When she retired from 30 years of teaching, Mary thought she could trust her investment adviser with all of her savings. After all, the adviser was well known to other African American professional women in her community. She seemed to portray the positive image of a successful African American businesswoman. Little did Mary know that her money would disappear, leaving her with few funds and broken trust.
Mary was the victim of affinity fraud. Affinity fraud is not about something that went wrong with the investments. It can involve any number of investment scams. What's unique about affinity fraud is how it comes about. It preys upon members of identifiable groups, such as ethnic or religious communities. Typically, the perpetrators who commit affinity fraud are, or pretend to be, members of the same group they cheat. They develop a sense of trust by being from the same community, sharing a common heritage. They overcome others' natural skepticism because, as Mary believed, "Someone like me surely can be trusted, because we share the same background and interests."
State regulators report getting a steady stream of complaints from surprised and perplexed victims of friends, neighbors, fellow club or church members—even members of their own family. Newspaper accounts of Bernie Madoff's alleged elaborate investment scams note that almost all of the victims were Jewish. Other scams have focused on Jehovah's Witnesses, Baptist congregations, and Korean and Armenian communities.
How to avoid affinity fraud:
- Check out the person. No matter how trustworthy, how well recommended by fellow club members or parishioners, you must independently investigate the background of the individual. Do not invest solely on the recommendation of a member of an organization to which you belong.

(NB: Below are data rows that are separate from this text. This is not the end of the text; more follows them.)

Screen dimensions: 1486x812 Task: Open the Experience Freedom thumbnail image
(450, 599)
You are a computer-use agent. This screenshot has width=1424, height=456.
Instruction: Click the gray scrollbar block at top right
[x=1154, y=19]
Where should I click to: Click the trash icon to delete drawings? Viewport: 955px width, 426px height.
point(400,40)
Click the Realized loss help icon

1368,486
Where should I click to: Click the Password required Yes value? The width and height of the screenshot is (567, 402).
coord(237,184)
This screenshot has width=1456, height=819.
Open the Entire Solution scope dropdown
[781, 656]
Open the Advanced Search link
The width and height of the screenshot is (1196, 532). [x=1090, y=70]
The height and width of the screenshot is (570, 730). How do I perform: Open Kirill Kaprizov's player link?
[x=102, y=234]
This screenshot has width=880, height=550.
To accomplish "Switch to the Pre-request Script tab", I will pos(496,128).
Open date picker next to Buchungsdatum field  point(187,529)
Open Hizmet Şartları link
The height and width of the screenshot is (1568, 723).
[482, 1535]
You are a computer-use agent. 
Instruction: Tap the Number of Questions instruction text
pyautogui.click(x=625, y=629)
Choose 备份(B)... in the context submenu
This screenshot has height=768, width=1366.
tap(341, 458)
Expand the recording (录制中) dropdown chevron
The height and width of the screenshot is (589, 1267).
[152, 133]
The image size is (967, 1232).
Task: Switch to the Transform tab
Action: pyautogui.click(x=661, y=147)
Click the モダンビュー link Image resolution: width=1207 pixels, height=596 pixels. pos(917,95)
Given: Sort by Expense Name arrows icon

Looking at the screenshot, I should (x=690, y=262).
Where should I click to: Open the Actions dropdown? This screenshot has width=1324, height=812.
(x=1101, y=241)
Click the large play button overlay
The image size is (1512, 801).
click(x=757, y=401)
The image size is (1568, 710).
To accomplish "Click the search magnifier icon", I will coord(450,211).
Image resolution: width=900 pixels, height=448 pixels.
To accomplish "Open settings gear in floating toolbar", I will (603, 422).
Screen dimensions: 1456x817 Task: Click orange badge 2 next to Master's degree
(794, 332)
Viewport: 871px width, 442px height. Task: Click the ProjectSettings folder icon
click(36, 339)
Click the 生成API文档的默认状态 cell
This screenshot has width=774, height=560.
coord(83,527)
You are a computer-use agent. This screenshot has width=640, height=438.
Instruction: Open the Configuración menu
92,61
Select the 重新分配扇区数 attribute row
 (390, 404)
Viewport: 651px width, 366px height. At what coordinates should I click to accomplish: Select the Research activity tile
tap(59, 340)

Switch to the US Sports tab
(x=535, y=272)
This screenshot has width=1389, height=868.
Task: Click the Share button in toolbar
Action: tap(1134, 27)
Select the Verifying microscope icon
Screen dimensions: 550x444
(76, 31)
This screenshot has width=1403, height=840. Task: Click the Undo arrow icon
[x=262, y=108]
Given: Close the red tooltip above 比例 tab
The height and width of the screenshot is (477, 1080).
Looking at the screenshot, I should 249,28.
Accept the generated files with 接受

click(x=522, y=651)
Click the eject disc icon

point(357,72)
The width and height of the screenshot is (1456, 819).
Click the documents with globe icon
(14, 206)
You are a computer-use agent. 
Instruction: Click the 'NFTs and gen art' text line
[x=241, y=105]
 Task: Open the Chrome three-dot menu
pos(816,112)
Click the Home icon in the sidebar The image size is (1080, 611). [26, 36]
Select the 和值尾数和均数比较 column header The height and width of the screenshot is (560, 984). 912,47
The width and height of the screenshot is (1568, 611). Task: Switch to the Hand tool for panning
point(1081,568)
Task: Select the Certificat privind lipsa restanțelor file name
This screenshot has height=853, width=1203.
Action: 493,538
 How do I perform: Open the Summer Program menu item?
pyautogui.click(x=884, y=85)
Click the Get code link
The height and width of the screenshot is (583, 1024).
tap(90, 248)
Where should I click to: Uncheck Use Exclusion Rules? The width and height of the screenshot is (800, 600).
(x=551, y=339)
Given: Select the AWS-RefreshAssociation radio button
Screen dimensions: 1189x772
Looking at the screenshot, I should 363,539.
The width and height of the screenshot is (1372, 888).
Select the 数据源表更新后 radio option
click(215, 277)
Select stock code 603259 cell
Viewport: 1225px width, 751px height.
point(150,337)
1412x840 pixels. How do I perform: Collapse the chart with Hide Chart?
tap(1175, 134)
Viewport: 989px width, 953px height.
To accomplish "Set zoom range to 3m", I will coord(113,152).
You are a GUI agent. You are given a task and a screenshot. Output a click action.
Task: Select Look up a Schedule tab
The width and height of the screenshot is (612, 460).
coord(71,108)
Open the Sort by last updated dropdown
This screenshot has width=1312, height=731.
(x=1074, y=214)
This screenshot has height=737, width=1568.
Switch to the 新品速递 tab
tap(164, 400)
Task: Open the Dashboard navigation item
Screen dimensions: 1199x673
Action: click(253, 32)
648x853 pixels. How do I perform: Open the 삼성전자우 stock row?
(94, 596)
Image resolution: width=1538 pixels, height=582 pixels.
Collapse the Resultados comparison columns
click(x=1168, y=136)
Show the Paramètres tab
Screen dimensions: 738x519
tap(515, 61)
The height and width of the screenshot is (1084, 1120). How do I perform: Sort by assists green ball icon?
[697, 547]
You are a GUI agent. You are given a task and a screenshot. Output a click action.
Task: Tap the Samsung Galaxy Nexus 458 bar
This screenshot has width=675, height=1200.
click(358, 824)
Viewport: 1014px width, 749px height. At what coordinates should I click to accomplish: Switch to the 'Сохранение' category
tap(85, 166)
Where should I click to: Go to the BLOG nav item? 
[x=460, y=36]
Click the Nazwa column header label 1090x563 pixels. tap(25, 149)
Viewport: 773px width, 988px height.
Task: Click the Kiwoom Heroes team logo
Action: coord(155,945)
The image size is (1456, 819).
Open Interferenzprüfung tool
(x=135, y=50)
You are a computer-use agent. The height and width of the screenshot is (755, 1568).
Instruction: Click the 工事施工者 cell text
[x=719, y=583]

- Check out the investment. No matter how promising the profits, how enthusiastic the recommendation, independently investigate how the investment is going to make money. Get all information in writing, and then verify the facts and figures.
- Resist pressure tactics. Many affinity schemes thrive on word of mouth, and the schemers emphasize the need to act quickly to get in on what they describe to be once-in-a-lifetime opportunities.
- Be aware of the use of names or testimonials from other group members.
- Obtain a written prospectus or other form of printed material that thoroughly explains the risks of the investment and how you can get your money back.
- Get professional advice from a neutral party outside the group, such as your attorney, accountant, or investment advisor.